• EXTRAIT DE PAGE:

▬▬▬▬▬▬▬▬▬▬

1. Réfléchir aux prix et à qui a droit à quoi

 

Je voulais concevoir un magazine qui ne soit pas déficitaire. En tant que directrice éditoriale de la La Troisième Fondation, j’avais pratiqué un protocole plus ou moins standard chez les fans de SF qui consistait à offrir des exemplaires gratuits à quiconque écrivait une lettre de commentaire ou envoyait un autre magazine en échange. Mais les impressions et les envois me coûtaient plus que ne me rapportaient les ventes. Je ne voulais pas que cela arrive avec A&E.

Je voulais également concevoir un APA qui se développerait. Quelques associations ont un nombre de membres limité. La FAPA, par exemple, avait seulement 65 membres et tous ceux qui n’en faisaient pas partie étaient sur la liste d’attente. Je préférerais le modèle d’APA-L, qui laissait adhérer tous ceux qui le souhaitaient.

Mais je ne voulais pas d’une APA réservée aux membres. Je voulais que les gens puissent s’abonner ou contribuer comme ils le souhaitaient, et que l’argent des abonnements serve à payer les contributions.

Enfin, je voulais que contribuer soit encouragé et devienne une sorte d’habitude. Aussi, j’ai mis en place une tarification qui offrait les frais d’envoi aux contributeurs. Bien entendu, c’était surtout incitatif pour ceux qui habitaient loin et que je ne rencontrais pas directement.

La tarification ressemblait à ça :
– les contributeurs sont payés une certaine somme par page et ne paient pas l’envoi ;
– ceux qui ont contribué au numéro précédent ne paient que l’envoi ;
– ceux qui n’ont pas contribué paient une certaine somme et l’envoi.

Notez bien que je n’offrais pas l’abonnement classique, à savoir un an de parution pour un coût fixe. Au contraire, je voulais qu’un abonné puisse devenir contributeur à n’importe quel moment. En fait, si un abonné écrivait même un retour, même sous la forme d’une brève note, je le considérais comme une courte contribution, juste pour montrer à quel point il était facile de passer de l’un à l’autre.

En procédant ainsi, je me suis également préservée des augmentations des frais postaux. Si cela se produisait, j’augmentais mes charges en fonction et personne ne m’en tenait rigueur.

 

2. Apprendre que tous les remplaçants ne sont pas dignes de confiance

 

Début août 1975, Barry, mon mari, est parti pour quatre mois à Tokyo pour y faire son travail de programmeur informatique. J’y suis allée avec lui. J’ai pris une machine à écrire et des pochoirs de machine miméographique afin de pouvoir continuer à contribuer à APA-L et à A&E, mais la machine elle-même (qui pesait presque 20 kg) est restée à la maison avec un ami qui habitait chez nous et payait notre loyer. J’ai confié A&E à un autre de nos amis, Jack Harness, c’est-à-dire le dossier des abonnés et la caisse de l’APA.

▬▬▬▬▬▬▬▬▬▬

• DÉTAIL DE LA TÂCHE: Prolongez le récit sur la création du magazine A&E en reprenant juste après sa dernière phrase. Les items ne sont pas utiles ici.

• JEU DE DONNÉES:
▬▬▬▬▬▬▬▬▬▬

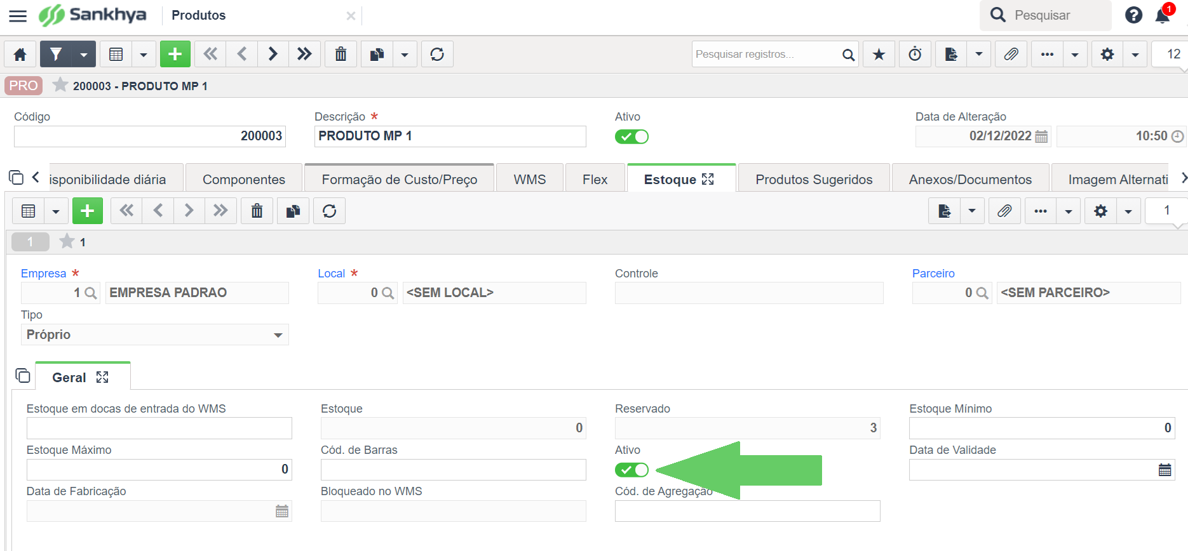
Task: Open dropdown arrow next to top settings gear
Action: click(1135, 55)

▬▬▬▬▬▬▬▬▬▬

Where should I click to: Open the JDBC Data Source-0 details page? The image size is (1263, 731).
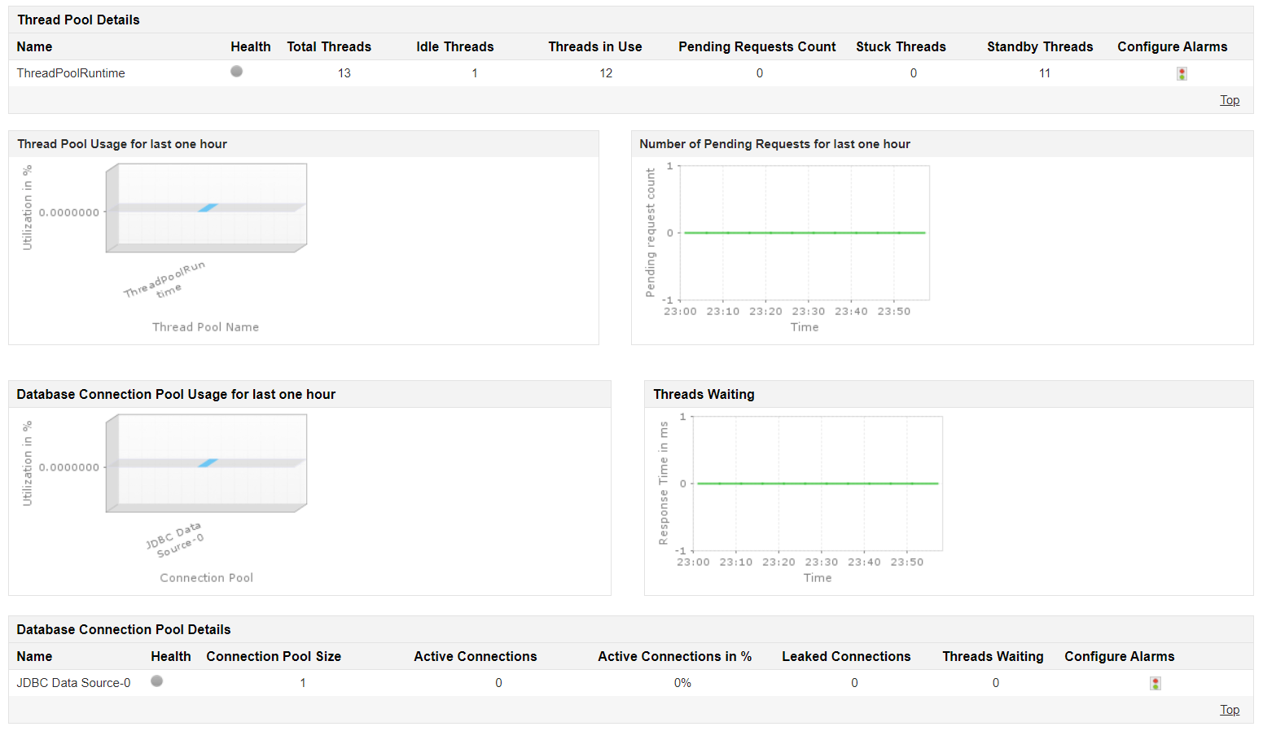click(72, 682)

▬▬▬▬▬▬▬▬▬▬

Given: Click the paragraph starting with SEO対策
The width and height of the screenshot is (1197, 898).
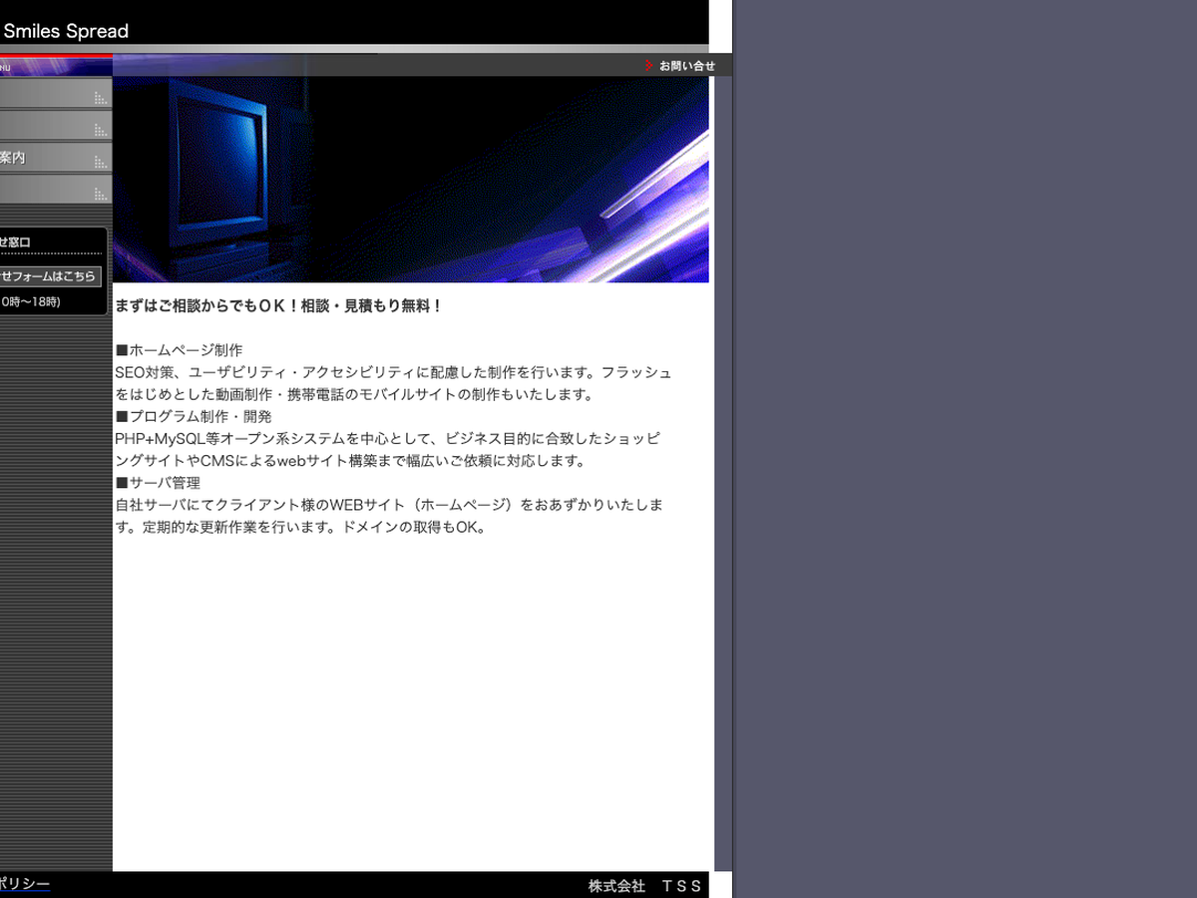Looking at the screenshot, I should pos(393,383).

▬▬▬▬▬▬▬▬▬▬

• RÉSULTAT OBTENU:
Nous revînmes à Los Angeles début décembre. Je découvris alors que Jack avait été à des conventions de SF et trouvé de nouveaux abonnés pour A&E, mais qu’il ne les avait pas ajoutés au fichier et s’était contenté de garder une enveloppe avec leurs lettres et indiqué dessus le montant qu’ils avaient payé. Sur les quatre mois d’août à novembre, seuls trois numéros étaient sortis et A&E n° 6 portait la mention « novembre – décembre ». Il s’y était plaint par écrit qu’il avait changé d’emploi et qu’il « n’était donc plus possible de se faire porter pâle pour éditer ou gérer A&E », et qu’il « avait une heure de plus de transport tous les jours ».

Je ne lui ai fait aucun reproche. Il était trop tard pour ça. J’ai juste repris tout ce qu’il m’a rendu et l’ai remercié pour ce qu’il avait accompli. Puis j’ai commencé à travailler sur le numéro de janvier 1976. Il comprenait une date limite, le numéro 8, et un avertissement précisant que tout matériel non reçu d’ici là n’y serait pas inclus.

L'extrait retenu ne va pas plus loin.